Given information:
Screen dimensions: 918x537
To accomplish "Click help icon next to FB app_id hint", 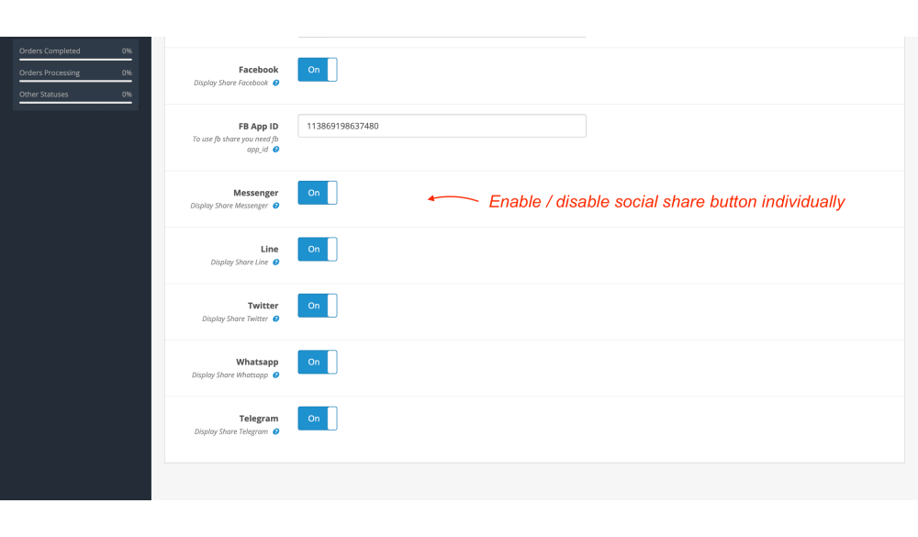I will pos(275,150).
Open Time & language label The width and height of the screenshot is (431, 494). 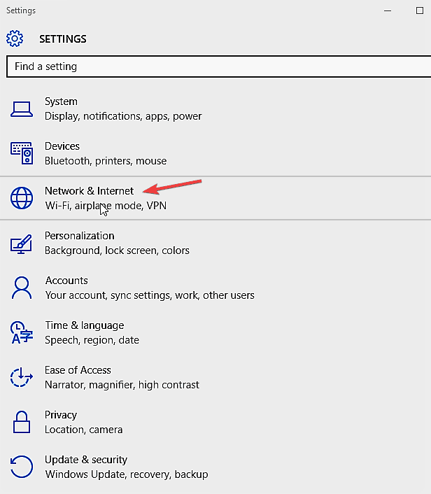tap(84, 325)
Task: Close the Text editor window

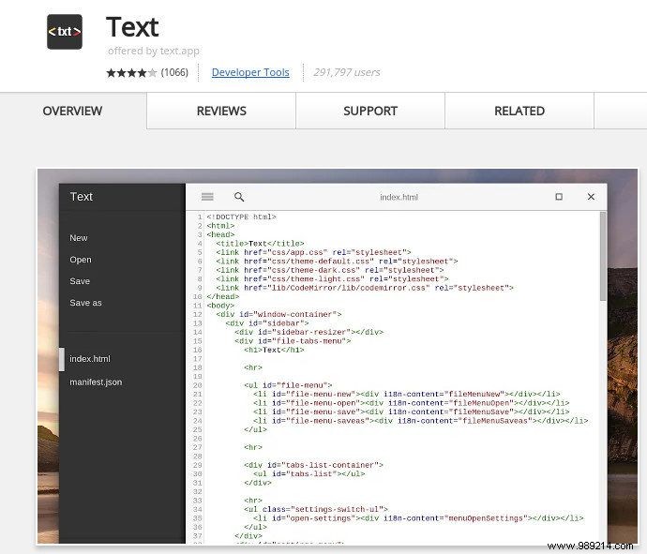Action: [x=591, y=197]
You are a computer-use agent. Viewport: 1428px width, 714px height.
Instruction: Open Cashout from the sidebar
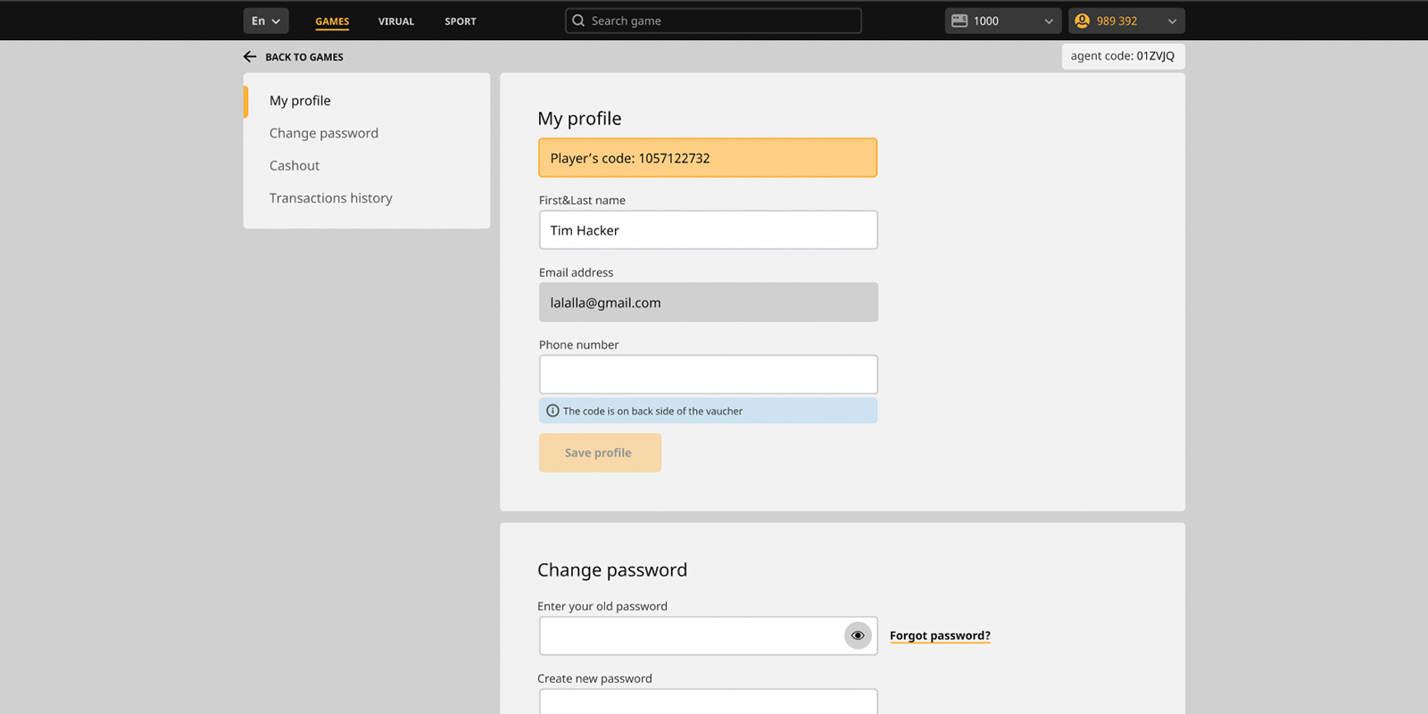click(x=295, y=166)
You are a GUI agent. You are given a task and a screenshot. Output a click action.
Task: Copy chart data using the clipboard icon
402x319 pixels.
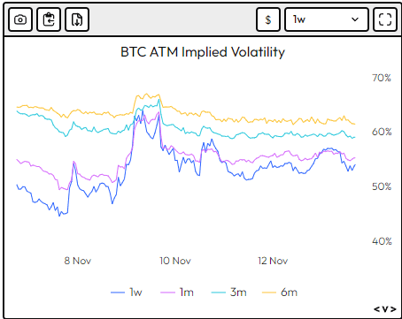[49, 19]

--

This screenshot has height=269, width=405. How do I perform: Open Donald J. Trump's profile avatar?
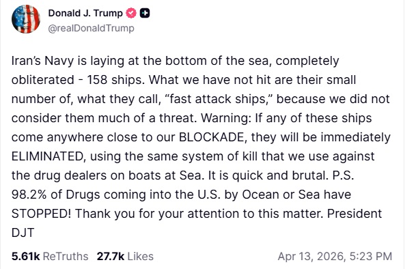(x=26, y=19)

To do:
The answer must consist of every line from the entries that holds the string "agent".

Response box:
You are a computer-use agent. Viewport: 1428px width, 714px height.
You are a GUI agent. You are given a task and a screenshot. Output a click action.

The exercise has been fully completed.